Liquid Conscience, 2018

"Deep Beneath the Surface" from 2017 rewards extended looking, its layers of material suggesting depth and interiority that seem to shift as one's eyes adjust. "The Nadir of Nihilism," also from 2019, is a work of striking tonal complexity, the title's philosophical edge counterbalanced by the warmth and tactile richness of the painted surface. "Elastic Temperament" from 2015, one of his earlier canvases in this grouping, shows the emergence of the vocabulary he would continue to develop with increasing confidence. Taken together, these works map a practice in productive, consistent evolution.

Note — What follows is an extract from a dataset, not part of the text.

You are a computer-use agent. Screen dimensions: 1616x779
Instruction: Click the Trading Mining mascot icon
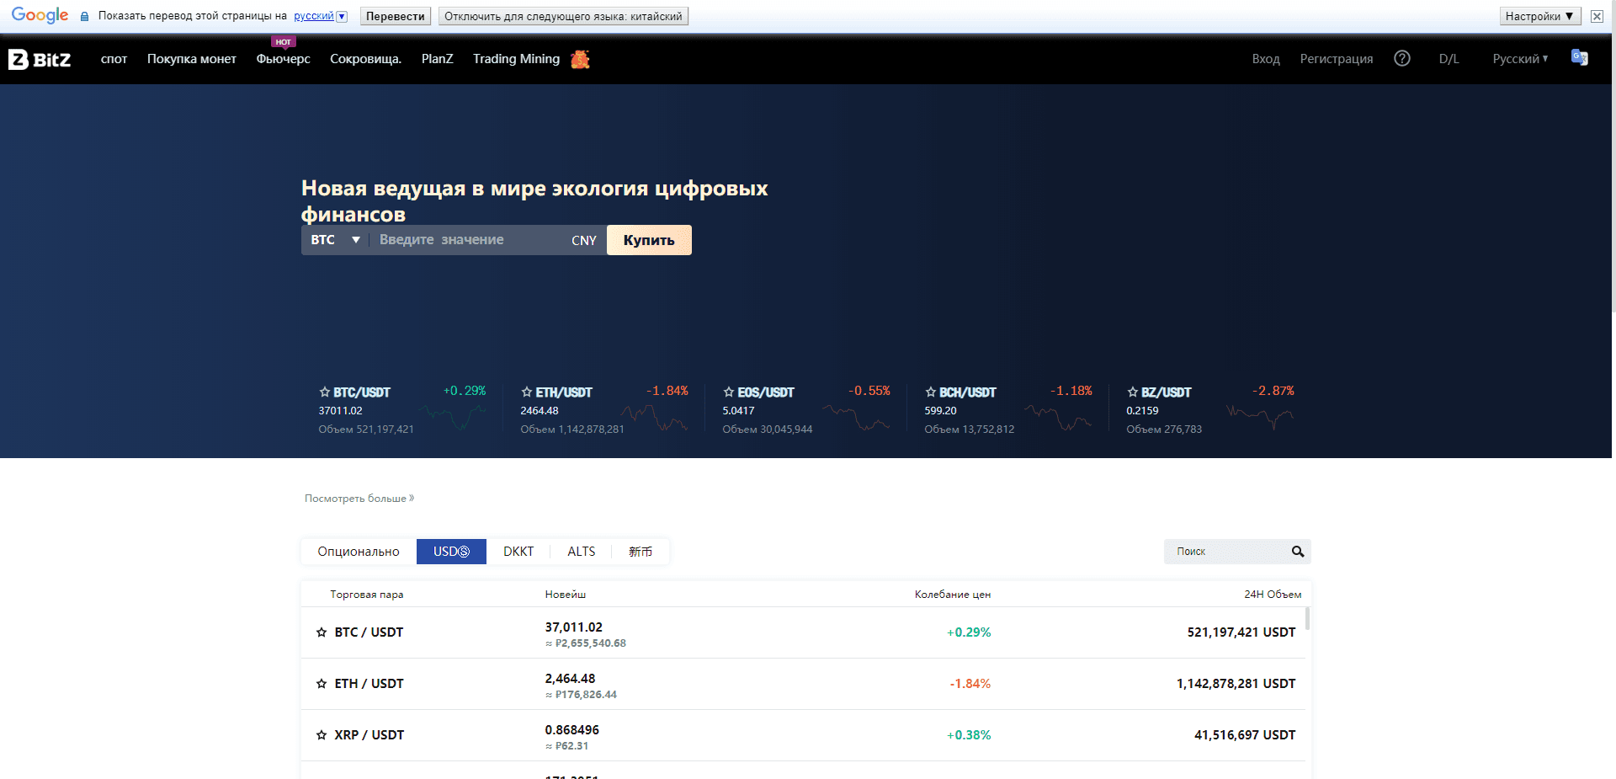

The titles Janitz gives his paintings are themselves worthy of attention. Phrases like "Liquid Conscience" and "All Running Combs" operate somewhere between poetry and provocation, suggesting interior states and strange phenomenological conditions without ever collapsing into illustration. Janitz is not a painter of stories or symbols in any conventional sense. His titles open a space of associative possibility rather than closing one down.

Robert Janitz — All running combs

Robert Janitz

All running combs, 2018

This linguistic attentiveness places him in an interesting relationship with painters like Cecily Brown and Luc Tuymans, artists who treat the gap between image and language as a productive zone of ambiguity. He also shares with painters such as Albert Oehlen a commitment to surface as a primary carrier of meaning, and with the legacy of Gerhard Richter a fascination with the way paint can simultaneously reveal and obscure. The market for Janitz's work has grown steadily and with the kind of sustained momentum that serious collectors recognize as a meaningful signal. His paintings have appeared at Phillips and Sotheby's, where the distinctive materiality of his surfaces has translated powerfully into the auction context, where physical presence is everything.

The works reward acquisition in person whenever possible, because photographs, however well produced, cannot fully capture the way his surfaces interact with ambient light. Collectors who have lived with Janitz paintings consistently report that the works reveal new dimensions over time, that the surface seems to offer something different on a grey afternoon than it does in morning sun. This is a quality shared by only the most genuinely accomplished painters. What makes Janitz important in the larger arc of contemporary painting is his demonstration that abstraction and figuration need not be resolved into a hierarchy.

His surfaces hover between the two conditions, suggesting bodies, atmospheres, and presences without committing to any single reading. In this he participates in one of the most vital ongoing conversations in painting today, the question of what the painted surface can carry and what it can withhold. He approaches this question not through theory but through the physical intelligence of his hands and his distinctive tool, through the stubborn, generous materiality of wax and flour and oil on linen. The answer he arrives at, again and again, is that painting can hold more than we expect of it.

That is a generous and sustaining proposition, and it is precisely why Robert Janitz matters.